Limitations & Future Work¶
- Unnatural response patterns: SDD makes the model generate irrelevant content for harmful instructions instead of explaining refusal like a human. Although the SDD_reject variant is provided, the response remains unnatural.
- General capability degradation is a "lose-lose" scenario: While it prevents harmful outputs, the model also becomes incapable of providing helpful harmless responses—this might be unacceptable in certain scenarios.
- Simplification of theoretical assumptions: Simplifying LLMs into a feature selector + classifier is too coarse, and the plausibility of Assumption 1 (linear extrapolation) is worth questioning.
- Adaptive attackers: If attackers know the SDD mechanism, they might design targeted attack strategies (such as detecting general capability degradation before adjusting their fine-tuning strategy).

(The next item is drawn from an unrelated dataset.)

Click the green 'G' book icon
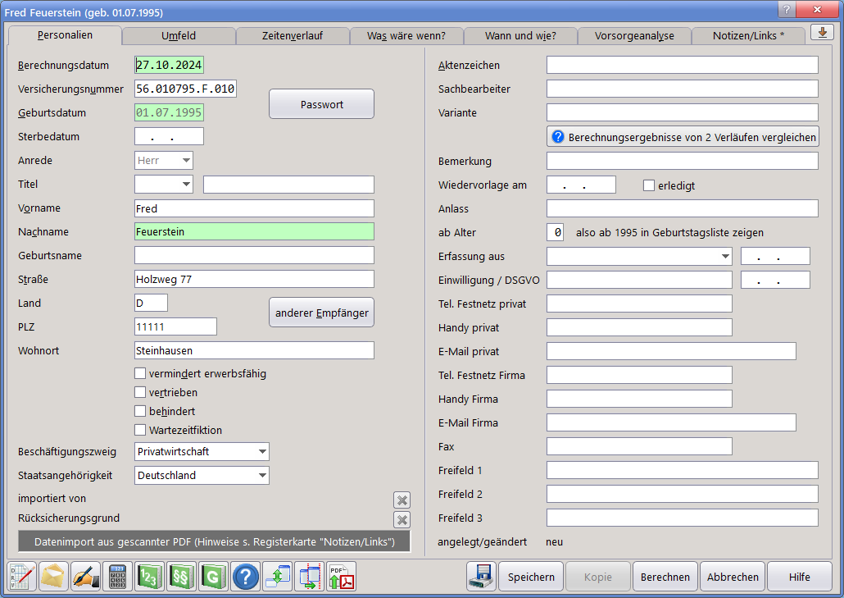 click(x=213, y=577)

- Only two backbone models tested: The main experiments only used Llama2-7b and 7b-chat, without validation on larger models or newer architectures.
Related Work & Insights¶
- Vaccine (Huang et al.): Counters harmful embedding drift by adding perturbations during the alignment phase, but fundamentally still pursues traditional safety objectives.
- TAR: Uses adversarial training and meta-learning to enhance LLM safety, which incurs higher computational costs.

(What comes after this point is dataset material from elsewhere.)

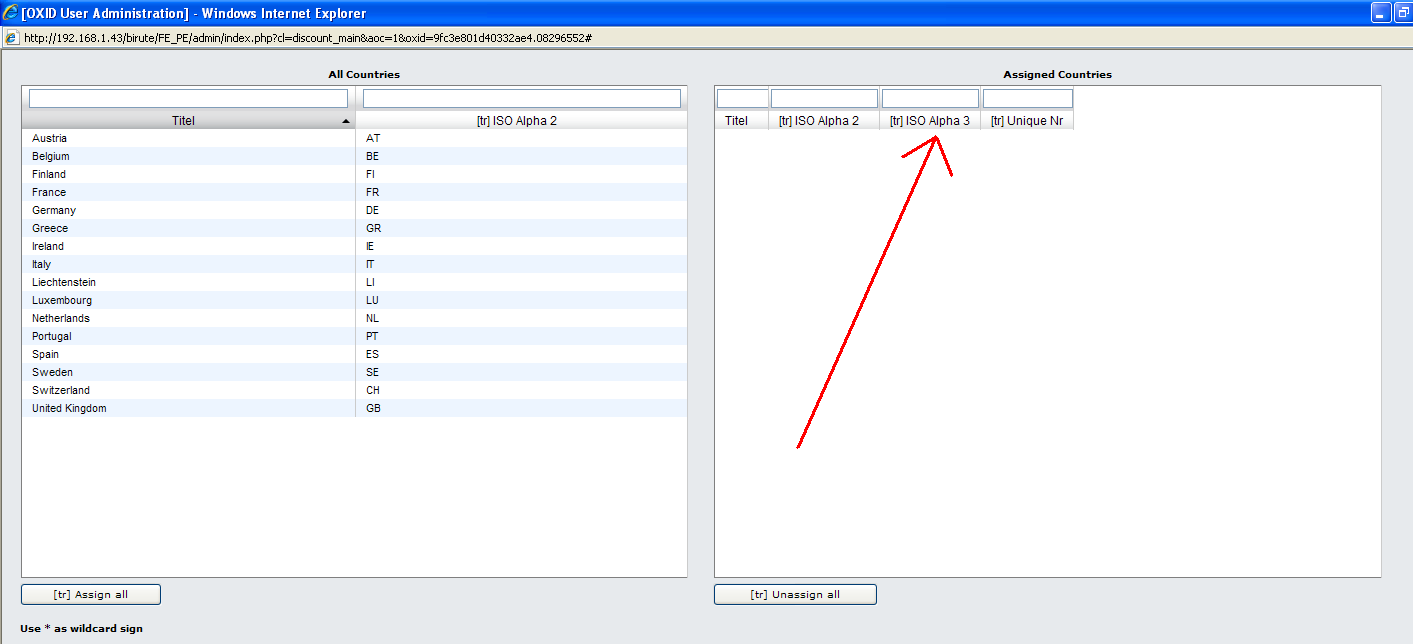This screenshot has height=644, width=1413.
Task: Click the page icon beside the URL
Action: (x=12, y=37)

- RepNoise (Rosati et al.): Disrupts the informational structure of harmful representations, sharing similarities with SDD's philosophy (both doing "subtraction" rather than "addition").
- DPO (Rafailov et al., 2023): SDD's theoretical analysis utilizes the Bradley-Terry framework of DPO to analyze the MFT optimization objective.
Rating¶
- Novelty: ⭐⭐⭐⭐⭐ The "self-degraded" defense philosophy is highly novel, beautifully integrating theory with methodology design.
- Experimental Thoroughness: ⭐⭐⭐⭐ Covers multiple settings but with limited backbone models, lacking evaluations against adaptive attackers.
- Writing Quality: ⭐⭐⭐⭐ Theoretical derivations are clear, though some formulas could be simplified.
- Value: ⭐⭐⭐⭐ Holds direct practical significance for open-source LLM security, but the acceptability of the "lose-lose" strategy remains to be seen.